Collected data entries
◇ ◇ ◇ ◇
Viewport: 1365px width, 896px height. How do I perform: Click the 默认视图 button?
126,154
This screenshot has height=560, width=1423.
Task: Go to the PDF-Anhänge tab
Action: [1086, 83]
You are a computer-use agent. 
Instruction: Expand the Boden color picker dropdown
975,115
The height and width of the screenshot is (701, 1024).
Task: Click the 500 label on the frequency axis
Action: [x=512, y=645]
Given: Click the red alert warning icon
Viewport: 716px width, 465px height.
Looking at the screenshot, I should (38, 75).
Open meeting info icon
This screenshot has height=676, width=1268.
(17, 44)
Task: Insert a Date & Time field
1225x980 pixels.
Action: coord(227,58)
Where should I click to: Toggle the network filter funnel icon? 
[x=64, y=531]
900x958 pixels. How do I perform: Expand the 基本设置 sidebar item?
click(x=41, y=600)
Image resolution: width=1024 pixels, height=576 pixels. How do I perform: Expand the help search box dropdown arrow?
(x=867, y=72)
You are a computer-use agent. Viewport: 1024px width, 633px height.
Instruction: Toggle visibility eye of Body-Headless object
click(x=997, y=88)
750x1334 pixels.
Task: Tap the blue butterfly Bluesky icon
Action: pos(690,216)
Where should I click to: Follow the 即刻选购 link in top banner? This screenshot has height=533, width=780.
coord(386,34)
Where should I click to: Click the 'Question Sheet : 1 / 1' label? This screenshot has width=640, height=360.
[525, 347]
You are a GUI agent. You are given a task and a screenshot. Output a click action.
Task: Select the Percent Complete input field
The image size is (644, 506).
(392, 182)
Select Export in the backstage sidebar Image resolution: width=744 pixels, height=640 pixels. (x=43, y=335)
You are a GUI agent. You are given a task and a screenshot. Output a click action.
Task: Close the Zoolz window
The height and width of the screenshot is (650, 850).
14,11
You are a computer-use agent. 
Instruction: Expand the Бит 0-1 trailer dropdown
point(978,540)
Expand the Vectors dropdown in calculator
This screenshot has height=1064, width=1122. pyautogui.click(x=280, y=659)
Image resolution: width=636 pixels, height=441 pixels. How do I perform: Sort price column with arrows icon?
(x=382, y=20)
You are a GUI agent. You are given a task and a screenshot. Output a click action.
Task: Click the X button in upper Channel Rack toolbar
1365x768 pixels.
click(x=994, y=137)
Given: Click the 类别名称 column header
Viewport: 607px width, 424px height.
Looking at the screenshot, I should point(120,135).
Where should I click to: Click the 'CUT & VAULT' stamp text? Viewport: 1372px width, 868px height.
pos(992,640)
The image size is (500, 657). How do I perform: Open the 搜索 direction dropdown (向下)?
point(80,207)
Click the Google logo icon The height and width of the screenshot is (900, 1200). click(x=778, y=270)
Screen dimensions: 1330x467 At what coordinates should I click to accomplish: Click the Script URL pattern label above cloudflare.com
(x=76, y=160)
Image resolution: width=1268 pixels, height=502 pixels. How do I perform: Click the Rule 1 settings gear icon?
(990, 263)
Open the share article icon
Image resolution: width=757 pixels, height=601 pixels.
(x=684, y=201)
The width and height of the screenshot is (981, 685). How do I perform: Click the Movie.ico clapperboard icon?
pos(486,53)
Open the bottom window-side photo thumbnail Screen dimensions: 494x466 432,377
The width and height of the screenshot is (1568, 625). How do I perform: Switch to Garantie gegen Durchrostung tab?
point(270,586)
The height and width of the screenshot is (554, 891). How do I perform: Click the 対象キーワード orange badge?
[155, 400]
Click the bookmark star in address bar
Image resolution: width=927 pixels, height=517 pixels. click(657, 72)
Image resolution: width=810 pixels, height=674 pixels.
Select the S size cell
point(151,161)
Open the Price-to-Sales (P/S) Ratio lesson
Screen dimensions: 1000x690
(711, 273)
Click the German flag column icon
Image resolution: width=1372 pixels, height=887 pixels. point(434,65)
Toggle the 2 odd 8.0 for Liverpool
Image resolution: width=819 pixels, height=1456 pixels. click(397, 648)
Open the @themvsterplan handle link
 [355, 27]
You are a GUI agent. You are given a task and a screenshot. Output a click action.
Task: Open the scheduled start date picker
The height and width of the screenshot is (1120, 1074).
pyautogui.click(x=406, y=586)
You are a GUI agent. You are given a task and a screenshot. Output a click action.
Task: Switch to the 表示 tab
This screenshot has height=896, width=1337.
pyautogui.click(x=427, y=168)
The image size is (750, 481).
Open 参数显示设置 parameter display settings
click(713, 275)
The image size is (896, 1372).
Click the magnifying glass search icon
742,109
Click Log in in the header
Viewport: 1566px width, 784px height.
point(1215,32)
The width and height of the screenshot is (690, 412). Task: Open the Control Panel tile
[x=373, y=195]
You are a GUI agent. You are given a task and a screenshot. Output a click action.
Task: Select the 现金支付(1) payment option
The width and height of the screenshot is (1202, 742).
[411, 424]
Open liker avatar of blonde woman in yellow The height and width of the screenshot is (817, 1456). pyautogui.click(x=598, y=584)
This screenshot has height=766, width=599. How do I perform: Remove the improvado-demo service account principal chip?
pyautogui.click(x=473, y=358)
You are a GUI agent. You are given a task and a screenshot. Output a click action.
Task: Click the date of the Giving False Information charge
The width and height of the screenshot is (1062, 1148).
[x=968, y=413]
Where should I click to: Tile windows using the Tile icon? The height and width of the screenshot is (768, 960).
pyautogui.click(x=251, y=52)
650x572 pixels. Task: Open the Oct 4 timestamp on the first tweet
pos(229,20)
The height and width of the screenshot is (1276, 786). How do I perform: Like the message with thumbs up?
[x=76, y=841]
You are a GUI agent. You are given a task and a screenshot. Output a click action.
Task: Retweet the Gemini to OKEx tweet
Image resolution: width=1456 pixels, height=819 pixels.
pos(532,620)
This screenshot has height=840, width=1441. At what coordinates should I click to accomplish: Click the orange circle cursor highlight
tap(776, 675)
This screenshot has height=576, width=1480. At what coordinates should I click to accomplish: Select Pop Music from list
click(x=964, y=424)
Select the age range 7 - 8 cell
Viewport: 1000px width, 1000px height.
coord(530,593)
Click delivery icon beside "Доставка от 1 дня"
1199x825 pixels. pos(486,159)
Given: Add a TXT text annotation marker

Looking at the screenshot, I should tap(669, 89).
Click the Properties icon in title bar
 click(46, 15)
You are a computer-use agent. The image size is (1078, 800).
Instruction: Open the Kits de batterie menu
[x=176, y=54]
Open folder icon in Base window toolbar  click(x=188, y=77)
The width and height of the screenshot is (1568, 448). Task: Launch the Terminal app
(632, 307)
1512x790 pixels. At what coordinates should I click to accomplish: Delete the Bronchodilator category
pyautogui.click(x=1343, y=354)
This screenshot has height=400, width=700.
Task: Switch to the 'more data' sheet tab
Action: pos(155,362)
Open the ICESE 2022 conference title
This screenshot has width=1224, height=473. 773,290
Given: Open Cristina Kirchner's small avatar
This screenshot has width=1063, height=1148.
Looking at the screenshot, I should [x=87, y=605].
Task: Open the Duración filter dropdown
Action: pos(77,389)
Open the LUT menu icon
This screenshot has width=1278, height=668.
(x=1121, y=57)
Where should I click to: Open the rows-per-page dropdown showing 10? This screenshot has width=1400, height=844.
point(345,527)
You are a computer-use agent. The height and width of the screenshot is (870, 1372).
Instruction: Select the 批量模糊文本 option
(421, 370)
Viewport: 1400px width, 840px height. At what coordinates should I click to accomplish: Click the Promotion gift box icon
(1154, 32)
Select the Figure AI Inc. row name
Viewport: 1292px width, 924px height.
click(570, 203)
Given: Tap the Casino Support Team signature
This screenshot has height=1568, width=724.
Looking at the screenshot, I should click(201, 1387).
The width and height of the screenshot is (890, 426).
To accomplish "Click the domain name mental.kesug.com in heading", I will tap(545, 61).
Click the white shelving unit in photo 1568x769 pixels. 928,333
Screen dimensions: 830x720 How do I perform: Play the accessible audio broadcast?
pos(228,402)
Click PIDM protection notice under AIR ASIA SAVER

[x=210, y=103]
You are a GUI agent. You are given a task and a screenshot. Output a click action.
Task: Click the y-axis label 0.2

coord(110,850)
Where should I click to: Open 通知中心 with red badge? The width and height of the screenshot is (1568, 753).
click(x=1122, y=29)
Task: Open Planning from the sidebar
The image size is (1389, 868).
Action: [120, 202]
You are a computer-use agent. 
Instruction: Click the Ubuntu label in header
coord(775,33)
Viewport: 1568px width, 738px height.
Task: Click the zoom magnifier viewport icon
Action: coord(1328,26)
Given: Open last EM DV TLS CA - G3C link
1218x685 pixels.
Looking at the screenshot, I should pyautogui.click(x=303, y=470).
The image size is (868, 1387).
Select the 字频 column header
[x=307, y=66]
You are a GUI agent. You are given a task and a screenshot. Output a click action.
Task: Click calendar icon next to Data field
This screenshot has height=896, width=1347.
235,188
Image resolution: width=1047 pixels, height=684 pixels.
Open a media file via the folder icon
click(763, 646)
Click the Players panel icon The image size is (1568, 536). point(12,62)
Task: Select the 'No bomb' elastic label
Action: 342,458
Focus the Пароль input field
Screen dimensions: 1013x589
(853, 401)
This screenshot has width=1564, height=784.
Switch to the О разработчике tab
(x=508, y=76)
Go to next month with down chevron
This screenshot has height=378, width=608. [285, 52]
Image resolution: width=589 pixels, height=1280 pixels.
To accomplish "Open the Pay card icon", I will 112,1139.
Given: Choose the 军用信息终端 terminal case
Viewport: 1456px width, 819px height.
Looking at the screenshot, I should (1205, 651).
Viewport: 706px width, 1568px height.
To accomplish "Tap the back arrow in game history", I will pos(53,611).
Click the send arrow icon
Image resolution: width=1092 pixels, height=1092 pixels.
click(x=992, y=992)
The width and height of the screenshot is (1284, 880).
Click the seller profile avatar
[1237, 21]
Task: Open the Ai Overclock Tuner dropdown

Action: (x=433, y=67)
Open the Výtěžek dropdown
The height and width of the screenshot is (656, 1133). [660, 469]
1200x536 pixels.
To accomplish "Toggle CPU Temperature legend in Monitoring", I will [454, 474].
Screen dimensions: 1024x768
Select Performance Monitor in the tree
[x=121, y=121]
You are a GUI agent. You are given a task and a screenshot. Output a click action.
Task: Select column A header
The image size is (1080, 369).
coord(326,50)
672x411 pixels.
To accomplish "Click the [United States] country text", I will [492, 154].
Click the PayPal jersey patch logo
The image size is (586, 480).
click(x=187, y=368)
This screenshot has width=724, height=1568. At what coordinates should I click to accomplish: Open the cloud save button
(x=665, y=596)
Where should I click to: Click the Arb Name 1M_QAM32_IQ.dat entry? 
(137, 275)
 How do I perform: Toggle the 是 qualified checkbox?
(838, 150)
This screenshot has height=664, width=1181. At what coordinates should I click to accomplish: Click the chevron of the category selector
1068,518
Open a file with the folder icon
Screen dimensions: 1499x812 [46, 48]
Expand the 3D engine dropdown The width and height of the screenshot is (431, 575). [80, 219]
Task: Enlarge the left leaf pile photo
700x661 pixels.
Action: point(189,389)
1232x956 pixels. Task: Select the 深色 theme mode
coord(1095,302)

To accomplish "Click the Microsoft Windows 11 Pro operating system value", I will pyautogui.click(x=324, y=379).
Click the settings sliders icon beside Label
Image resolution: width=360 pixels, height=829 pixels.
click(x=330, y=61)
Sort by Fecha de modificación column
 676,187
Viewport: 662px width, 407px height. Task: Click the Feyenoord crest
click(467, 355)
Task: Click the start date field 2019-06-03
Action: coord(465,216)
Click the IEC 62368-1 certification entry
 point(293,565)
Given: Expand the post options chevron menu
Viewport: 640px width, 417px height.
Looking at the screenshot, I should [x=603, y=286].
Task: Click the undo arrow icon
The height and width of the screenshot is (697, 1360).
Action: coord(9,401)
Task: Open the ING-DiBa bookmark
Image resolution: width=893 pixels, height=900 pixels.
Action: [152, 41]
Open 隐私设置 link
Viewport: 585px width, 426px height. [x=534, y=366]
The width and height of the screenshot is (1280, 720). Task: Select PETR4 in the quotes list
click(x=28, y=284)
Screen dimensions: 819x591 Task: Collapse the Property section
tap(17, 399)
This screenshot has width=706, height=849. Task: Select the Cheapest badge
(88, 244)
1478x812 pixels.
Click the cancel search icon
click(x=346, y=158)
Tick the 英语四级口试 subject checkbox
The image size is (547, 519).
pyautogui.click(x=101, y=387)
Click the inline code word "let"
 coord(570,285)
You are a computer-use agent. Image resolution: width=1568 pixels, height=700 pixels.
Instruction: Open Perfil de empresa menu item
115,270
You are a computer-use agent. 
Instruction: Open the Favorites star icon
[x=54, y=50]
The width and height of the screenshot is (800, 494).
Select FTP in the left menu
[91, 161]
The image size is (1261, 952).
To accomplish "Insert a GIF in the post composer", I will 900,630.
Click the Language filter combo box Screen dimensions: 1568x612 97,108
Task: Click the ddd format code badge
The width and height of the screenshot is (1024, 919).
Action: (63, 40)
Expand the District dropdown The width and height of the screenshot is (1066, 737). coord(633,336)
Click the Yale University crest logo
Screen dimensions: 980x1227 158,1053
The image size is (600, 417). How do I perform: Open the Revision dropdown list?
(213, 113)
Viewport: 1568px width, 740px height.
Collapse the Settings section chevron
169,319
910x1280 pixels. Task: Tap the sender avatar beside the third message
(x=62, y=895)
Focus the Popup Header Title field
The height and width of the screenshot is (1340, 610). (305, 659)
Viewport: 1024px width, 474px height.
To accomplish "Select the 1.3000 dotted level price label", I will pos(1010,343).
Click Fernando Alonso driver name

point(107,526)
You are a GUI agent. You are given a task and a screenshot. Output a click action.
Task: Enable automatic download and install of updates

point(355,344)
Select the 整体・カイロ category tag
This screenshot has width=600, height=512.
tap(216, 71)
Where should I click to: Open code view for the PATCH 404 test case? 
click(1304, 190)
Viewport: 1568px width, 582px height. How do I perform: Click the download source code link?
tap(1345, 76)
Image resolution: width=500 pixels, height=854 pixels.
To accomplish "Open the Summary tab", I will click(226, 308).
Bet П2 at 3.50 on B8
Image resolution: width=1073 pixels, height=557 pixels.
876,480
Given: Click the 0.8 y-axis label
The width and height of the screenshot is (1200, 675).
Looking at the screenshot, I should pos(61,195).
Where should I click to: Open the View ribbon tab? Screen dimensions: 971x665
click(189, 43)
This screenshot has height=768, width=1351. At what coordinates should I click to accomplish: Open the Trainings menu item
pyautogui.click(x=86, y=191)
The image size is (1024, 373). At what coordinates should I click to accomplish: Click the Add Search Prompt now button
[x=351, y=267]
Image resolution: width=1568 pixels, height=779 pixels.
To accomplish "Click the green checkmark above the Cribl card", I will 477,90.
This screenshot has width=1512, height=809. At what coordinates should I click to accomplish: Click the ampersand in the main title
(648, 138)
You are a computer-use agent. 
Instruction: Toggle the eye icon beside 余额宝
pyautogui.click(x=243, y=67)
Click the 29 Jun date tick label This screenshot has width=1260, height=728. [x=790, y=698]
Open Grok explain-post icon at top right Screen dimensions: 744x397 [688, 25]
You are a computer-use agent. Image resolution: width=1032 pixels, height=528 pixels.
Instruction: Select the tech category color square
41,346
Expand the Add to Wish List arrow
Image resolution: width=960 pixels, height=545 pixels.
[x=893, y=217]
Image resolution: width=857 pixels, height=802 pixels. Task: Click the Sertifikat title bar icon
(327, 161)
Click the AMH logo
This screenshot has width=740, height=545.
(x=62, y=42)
◇ ◇ ◇ ◇
Problem: Repeat exactly the lines above from the one with "Open liker avatar" up to and including the one with "Task: Retweet the Gemini to OKEx tweet". No other line belongs in the reply.

Solution to the exercise:
Open liker avatar of blonde woman in yellow The height and width of the screenshot is (817, 1456). pyautogui.click(x=598, y=584)
This screenshot has height=766, width=599. How do I perform: Remove the improvado-demo service account principal chip?
pyautogui.click(x=473, y=358)
You are a GUI agent. You are given a task and a screenshot. Output a click action.
Task: Click the date of the Giving False Information charge
The width and height of the screenshot is (1062, 1148).
[x=968, y=413]
Where should I click to: Tile windows using the Tile icon? The height and width of the screenshot is (768, 960).
pyautogui.click(x=251, y=52)
650x572 pixels. Task: Open the Oct 4 timestamp on the first tweet
pos(229,20)
The height and width of the screenshot is (1276, 786). How do I perform: Like the message with thumbs up?
[x=76, y=841]
You are a GUI agent. You are given a task and a screenshot. Output a click action.
Task: Retweet the Gemini to OKEx tweet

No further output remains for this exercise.